### RECORD SET
•••••
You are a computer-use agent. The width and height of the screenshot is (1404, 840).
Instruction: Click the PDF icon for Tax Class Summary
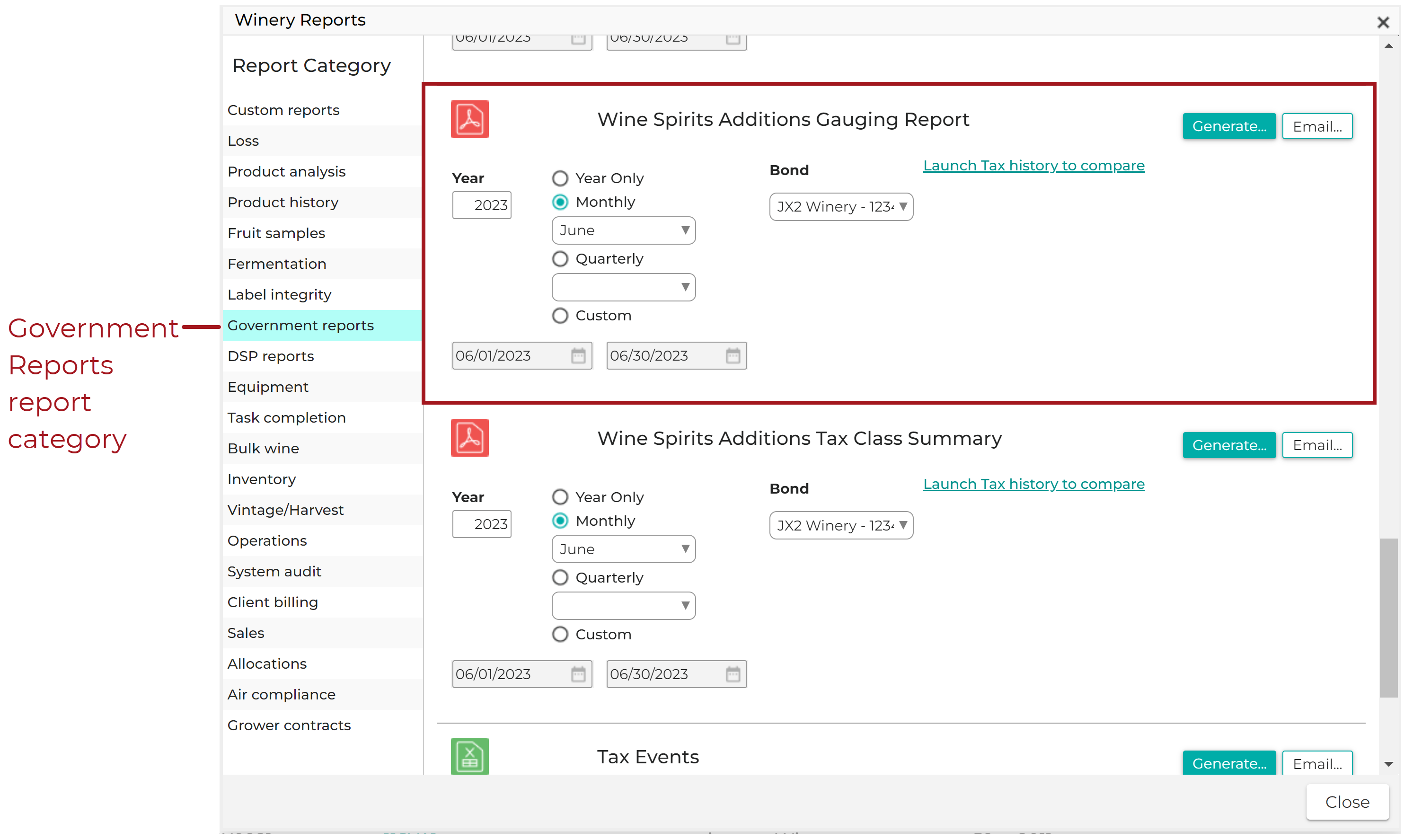click(x=469, y=438)
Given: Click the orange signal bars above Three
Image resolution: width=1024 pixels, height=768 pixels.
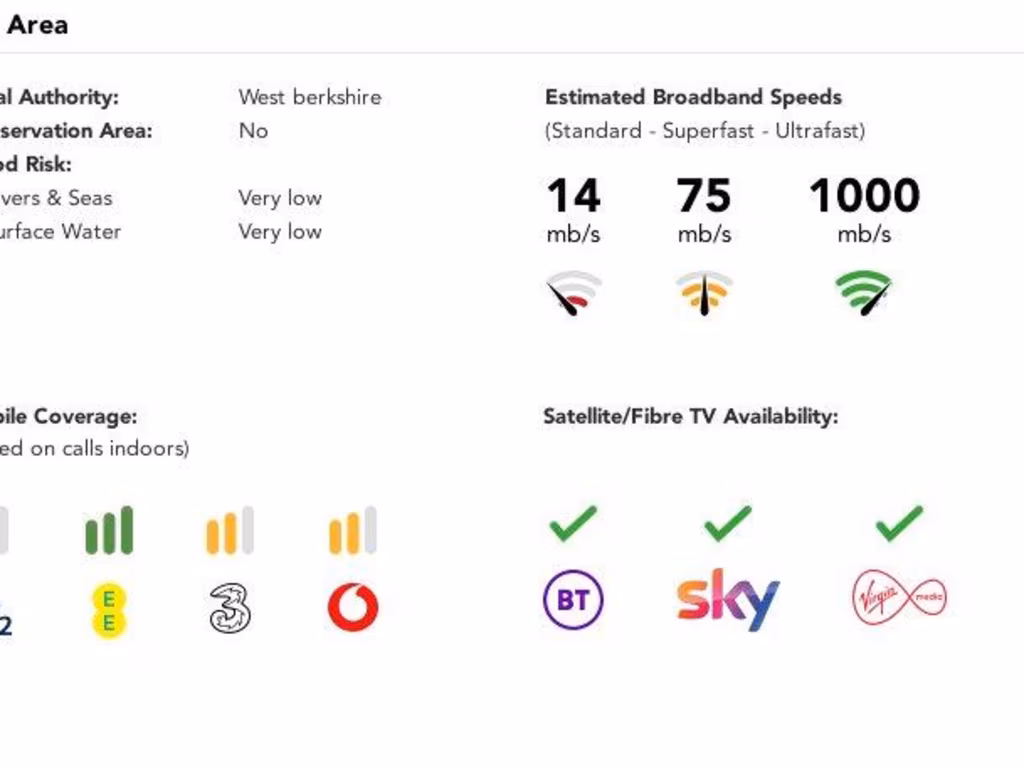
•••••
### WHAT IS NEEDED
Check each line of the records for the word "height", and show the lines that contain it.

### EXERCISE SOLUTION
You are a computer-use agent. The width and height of the screenshot is (1404, 840).
Image resolution: width=1024 pixels, height=768 pixels.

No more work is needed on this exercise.